In her new book, Sharp: The Women Who Made an Art of Having an Opinion (April 10, Grove Atlantic), author Michelle Dean mixes biography, history and criticism to examine how female intellects and critics of the 20th century, like Parker, carved out a space for themselves at a time when women’s opinions weren’t entirely welcome in the national conversation. What drew readers to these women, and what sometimes what repelled them, was their sharpness. As Dean described in an interview, it’s a tone that proved “most successful at cutting through a male-dominated atmosphere of public debate.”

Dedicating individual chapters to each of the ten women she profiles, and a few to illustrate their overlap, Dean lays out a constellation of political thinkers and cultural critics. Often, these women are seen as separate from one another, but the book puts them in conversation with each other. After all, several of the women “knew each other or had personal connections, or wrote about the same things at the same times, or often reviewed each other,” Dean said. Parker leads the pack because, as Dean explained, she was “somebody everybody had to define themselves against…the type of writer that they represent wouldn’t exist without her.”

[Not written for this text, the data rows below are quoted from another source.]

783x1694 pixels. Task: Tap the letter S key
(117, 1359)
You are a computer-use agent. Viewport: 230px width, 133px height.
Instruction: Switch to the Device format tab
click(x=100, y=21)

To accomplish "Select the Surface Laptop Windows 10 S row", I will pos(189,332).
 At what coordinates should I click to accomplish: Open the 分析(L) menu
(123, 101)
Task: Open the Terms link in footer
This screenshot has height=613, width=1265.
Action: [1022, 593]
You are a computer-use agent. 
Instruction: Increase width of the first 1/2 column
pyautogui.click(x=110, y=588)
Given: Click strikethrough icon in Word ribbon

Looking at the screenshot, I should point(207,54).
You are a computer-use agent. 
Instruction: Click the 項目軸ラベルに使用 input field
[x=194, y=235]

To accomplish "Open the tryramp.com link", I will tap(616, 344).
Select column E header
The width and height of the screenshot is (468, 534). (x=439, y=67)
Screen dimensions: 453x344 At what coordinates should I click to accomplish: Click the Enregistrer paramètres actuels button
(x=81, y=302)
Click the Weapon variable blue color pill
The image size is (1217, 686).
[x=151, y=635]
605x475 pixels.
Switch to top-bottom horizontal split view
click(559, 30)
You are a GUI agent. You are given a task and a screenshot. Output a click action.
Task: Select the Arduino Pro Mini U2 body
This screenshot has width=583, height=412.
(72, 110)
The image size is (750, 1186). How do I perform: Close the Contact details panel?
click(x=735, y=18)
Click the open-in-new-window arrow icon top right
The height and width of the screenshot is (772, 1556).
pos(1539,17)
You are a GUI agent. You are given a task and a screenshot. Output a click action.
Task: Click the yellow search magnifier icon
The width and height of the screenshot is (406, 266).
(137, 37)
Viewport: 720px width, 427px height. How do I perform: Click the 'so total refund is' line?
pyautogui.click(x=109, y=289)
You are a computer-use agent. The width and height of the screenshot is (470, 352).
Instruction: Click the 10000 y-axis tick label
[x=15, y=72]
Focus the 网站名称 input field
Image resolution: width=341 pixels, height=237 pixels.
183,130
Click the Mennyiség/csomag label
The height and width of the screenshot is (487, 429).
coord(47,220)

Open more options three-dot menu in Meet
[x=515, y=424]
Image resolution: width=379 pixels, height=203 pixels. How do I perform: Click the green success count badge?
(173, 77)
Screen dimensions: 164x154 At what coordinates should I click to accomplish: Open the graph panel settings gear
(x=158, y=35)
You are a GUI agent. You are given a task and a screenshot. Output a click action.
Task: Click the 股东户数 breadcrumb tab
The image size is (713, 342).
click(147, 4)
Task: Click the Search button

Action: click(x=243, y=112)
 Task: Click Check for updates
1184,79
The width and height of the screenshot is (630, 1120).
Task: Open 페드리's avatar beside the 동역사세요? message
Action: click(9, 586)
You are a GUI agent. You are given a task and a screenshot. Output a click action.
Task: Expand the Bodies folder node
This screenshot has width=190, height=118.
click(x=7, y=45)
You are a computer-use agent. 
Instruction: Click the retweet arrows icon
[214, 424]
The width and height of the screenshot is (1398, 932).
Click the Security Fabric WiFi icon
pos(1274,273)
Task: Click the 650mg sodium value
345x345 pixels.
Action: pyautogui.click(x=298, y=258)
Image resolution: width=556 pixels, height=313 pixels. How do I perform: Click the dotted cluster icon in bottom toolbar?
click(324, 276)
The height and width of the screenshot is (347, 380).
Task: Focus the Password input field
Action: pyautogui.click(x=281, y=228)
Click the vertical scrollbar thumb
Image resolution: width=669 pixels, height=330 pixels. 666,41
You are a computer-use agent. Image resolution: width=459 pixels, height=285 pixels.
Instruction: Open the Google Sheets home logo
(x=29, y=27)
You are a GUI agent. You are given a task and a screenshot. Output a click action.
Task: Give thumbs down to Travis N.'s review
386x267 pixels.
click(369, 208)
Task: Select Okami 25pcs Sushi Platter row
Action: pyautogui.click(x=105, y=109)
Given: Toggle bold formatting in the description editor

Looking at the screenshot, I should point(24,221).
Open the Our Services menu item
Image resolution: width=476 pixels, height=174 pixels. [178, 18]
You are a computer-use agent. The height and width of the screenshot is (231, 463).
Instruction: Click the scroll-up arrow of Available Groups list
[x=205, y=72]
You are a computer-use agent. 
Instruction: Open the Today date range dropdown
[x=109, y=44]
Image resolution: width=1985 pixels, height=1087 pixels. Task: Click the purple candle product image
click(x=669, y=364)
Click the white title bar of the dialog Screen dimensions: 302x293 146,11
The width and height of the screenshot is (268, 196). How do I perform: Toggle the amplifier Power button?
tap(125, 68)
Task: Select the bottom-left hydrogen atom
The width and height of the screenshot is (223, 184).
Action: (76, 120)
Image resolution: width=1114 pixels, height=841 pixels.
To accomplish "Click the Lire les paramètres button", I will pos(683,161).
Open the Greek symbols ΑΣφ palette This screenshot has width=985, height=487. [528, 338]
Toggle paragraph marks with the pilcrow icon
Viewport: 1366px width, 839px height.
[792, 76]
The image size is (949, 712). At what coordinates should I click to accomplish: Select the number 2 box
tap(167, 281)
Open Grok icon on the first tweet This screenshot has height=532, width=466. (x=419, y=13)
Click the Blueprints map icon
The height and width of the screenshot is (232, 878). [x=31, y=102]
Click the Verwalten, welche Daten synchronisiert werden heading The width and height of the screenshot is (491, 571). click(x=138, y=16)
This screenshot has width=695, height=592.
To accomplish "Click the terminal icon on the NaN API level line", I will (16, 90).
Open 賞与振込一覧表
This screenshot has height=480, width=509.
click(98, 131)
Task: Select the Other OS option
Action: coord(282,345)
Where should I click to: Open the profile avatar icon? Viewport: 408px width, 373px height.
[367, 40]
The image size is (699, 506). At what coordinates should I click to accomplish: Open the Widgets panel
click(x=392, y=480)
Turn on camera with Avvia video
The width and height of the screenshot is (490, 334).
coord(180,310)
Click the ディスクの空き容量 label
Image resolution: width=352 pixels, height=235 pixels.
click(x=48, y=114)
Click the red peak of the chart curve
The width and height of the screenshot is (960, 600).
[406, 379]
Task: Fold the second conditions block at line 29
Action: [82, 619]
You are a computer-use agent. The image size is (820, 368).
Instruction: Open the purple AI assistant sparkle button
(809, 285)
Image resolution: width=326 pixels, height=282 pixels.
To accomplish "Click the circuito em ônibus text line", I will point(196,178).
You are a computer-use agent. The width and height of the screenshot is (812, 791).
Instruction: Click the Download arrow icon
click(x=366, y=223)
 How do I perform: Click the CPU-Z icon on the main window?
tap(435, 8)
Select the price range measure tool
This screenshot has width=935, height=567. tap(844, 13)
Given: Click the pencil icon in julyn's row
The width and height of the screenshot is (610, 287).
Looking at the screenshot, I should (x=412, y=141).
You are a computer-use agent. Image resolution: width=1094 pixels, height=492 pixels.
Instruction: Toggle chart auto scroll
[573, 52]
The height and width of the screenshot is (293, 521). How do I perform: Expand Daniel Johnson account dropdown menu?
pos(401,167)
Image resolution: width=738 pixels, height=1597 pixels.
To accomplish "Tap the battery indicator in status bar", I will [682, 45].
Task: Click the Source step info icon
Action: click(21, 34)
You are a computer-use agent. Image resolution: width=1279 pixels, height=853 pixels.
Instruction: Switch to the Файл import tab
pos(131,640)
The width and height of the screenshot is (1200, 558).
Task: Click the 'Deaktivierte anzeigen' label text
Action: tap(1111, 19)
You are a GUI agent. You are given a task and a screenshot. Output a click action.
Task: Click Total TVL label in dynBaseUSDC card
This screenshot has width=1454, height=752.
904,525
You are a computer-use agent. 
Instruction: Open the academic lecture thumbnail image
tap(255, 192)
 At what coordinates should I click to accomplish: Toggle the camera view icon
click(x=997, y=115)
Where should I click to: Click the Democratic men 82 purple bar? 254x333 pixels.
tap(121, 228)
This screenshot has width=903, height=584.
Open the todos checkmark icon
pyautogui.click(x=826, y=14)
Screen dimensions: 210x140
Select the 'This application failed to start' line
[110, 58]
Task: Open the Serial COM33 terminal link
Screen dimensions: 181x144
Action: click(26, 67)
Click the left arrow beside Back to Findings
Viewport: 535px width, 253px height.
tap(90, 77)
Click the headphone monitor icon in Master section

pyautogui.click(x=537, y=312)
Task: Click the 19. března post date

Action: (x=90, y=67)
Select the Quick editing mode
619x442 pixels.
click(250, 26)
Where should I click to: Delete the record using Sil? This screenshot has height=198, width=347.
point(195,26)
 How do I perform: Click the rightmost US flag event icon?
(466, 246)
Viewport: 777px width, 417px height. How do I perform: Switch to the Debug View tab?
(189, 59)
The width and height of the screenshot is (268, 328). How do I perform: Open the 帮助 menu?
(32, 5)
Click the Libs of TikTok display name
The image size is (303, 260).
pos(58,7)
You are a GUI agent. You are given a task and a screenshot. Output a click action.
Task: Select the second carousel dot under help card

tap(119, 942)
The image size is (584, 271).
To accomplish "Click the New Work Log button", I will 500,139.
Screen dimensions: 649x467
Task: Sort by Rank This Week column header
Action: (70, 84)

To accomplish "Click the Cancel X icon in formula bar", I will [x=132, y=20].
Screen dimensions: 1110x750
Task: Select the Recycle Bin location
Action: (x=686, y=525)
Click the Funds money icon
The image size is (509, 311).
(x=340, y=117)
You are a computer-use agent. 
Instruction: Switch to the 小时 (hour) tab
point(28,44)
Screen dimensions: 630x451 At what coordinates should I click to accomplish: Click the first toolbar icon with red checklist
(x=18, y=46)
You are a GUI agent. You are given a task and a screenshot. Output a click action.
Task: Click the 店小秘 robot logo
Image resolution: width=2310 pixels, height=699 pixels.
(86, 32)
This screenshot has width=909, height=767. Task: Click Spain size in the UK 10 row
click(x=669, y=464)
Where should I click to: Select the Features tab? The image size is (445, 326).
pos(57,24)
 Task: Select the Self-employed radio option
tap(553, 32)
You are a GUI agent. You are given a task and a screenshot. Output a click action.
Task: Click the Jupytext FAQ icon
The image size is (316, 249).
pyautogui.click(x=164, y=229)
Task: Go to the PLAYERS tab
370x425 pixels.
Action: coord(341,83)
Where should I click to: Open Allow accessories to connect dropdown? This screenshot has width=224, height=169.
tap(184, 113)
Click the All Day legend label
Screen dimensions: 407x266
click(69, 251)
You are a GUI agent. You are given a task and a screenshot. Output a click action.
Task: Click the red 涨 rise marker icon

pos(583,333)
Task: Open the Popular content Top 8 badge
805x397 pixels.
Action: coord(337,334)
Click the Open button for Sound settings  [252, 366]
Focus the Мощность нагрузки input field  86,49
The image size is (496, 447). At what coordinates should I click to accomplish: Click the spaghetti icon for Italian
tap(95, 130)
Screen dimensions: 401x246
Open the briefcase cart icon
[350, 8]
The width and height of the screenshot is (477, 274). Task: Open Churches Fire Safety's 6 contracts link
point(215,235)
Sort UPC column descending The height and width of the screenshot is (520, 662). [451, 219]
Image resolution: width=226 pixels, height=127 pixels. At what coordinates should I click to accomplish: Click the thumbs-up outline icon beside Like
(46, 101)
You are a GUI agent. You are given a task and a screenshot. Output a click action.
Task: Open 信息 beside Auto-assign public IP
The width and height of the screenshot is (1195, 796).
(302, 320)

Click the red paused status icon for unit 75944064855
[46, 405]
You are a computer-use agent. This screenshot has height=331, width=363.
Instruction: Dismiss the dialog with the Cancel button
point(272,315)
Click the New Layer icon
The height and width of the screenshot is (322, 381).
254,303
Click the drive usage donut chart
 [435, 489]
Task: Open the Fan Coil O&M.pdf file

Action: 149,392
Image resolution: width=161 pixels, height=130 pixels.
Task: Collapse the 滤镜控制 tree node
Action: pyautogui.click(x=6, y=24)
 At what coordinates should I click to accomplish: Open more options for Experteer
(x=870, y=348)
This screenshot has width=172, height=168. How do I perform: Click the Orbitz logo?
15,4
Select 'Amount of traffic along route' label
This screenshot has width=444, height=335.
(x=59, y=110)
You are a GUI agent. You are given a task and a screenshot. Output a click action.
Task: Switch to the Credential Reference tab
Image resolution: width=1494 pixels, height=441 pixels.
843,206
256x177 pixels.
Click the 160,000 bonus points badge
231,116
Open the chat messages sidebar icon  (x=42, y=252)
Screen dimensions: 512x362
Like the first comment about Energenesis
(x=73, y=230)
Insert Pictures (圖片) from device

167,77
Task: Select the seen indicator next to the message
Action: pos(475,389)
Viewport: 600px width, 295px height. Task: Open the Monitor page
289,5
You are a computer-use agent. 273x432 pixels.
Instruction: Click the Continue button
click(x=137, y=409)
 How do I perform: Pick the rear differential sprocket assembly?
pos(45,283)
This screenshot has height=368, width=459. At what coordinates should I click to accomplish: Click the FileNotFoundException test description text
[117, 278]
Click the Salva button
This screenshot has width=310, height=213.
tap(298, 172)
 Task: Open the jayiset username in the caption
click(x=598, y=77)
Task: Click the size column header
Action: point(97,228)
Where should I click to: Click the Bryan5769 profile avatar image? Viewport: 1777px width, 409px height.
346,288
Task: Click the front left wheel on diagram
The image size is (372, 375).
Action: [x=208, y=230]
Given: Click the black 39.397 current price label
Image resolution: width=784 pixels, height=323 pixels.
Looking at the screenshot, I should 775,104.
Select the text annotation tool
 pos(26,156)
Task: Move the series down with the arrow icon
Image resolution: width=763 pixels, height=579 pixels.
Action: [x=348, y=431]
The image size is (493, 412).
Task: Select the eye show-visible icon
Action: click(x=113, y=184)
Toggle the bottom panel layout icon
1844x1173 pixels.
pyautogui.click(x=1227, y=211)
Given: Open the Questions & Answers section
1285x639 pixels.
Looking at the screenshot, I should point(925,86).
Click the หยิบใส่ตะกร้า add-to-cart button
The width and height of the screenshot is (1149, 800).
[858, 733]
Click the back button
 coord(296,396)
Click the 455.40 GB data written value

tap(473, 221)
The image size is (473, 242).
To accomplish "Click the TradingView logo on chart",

The role of the 20th century public intellectual to shape political discourse, and that of the critic to define and assess the national culture was primarily dominated by men, from Saul Bellow to Dwight MacDonald to Edmund Wilson. The women Dean covers used their intellect to stake out a place for themselves in the conversation and on the pages of major magazines like The New Yorker and the New York Review of Books where the American public first got to know them. These publications offered the women of Sharp a place to explore and defend their ideas, including Hannah Arendt’s “the banality of evil,” inspired by her reporting on the trial of Holocaust architect Adolf Eichmann and the concept of “camp” aesthetics, first codified by Susan Sontag in the Partisan Review. They critiqued the merits of each other’s work—in the New York Review of Books, Renata Adler tore apart Pauline Kael’s film criticism—and inspired new writers—a young Kael remembered being struck by the protagonist of Mary McCarthy’s novel, The Company She Keeps. Ultimately, these women influenced the conversation on topics that ranged from politics, film, photography, psychoanalysis to feminism, to name just a few.